A second encounter followed on January 6. Yang had ties to a congressional investigation into irregular Chinese state company contracts, and prosecutors opened a probe for alleged influence-trafficking. Jerí apologized but denied wrongdoing. His approval collapsed from 58% to 30% in weeks, and former allies abandoned him ahead of elections.
The unlikely winner
The favored successor was María del Carmen Alva, a right-wing former speaker backed by both Renovación Popular and the Fujimorista bloc. But a cross-party coalition delivered 64 votes to Balcázar, a Cajamarca-born lawyer representing Lambayeque since 2021. His record is far from clean.
The Lambayeque Bar Association expelled him over allegations of fund misappropriation. During a 2023 debate on banning child marriage, he declared that early sexual relations “help the future psychological development of women” — statements condemned by the Women’s Ministry.

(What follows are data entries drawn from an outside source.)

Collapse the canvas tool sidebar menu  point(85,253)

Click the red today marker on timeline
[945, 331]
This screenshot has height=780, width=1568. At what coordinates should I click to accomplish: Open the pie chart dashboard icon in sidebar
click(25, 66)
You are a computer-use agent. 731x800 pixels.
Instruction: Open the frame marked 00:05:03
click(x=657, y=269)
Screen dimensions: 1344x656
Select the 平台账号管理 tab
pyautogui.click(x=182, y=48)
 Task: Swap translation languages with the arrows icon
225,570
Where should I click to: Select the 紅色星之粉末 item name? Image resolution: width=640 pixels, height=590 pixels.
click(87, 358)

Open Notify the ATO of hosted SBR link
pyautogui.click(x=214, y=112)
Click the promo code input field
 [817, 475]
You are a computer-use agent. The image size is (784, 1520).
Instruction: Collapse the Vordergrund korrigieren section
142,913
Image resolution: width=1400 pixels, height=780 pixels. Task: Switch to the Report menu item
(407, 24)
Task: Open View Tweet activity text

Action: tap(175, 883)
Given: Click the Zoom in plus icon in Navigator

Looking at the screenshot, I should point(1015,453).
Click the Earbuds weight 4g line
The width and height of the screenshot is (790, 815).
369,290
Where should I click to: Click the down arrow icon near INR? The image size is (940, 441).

He has since softened his position.
Five months to the ballot
Balcázar promised a peaceful transition and said he would evaluate Jerí’s cabinet before deciding on ministers. He ruled out pardoning Castillo, his party’s founder serving a prison sentence for his failed 2022 attempt to dissolve Congress. The April 12 election features 36 candidates, with Lima’s former mayor Rafael López Aliaga leading recent polls. This is part of The Rio Times’ daily coverage of Peru affairs and Latin American financial news.
Peru’s economy, meanwhile, defies its politics: GDP grew 3.4% in 2025 with inflation at just 1.7%, powered by mining. The last president to complete a full term was Ollanta Humala, who left office in 2016. Since then, one president lasted five days. Whether Balcázar can manage five months is the only question anyone in Lima is asking.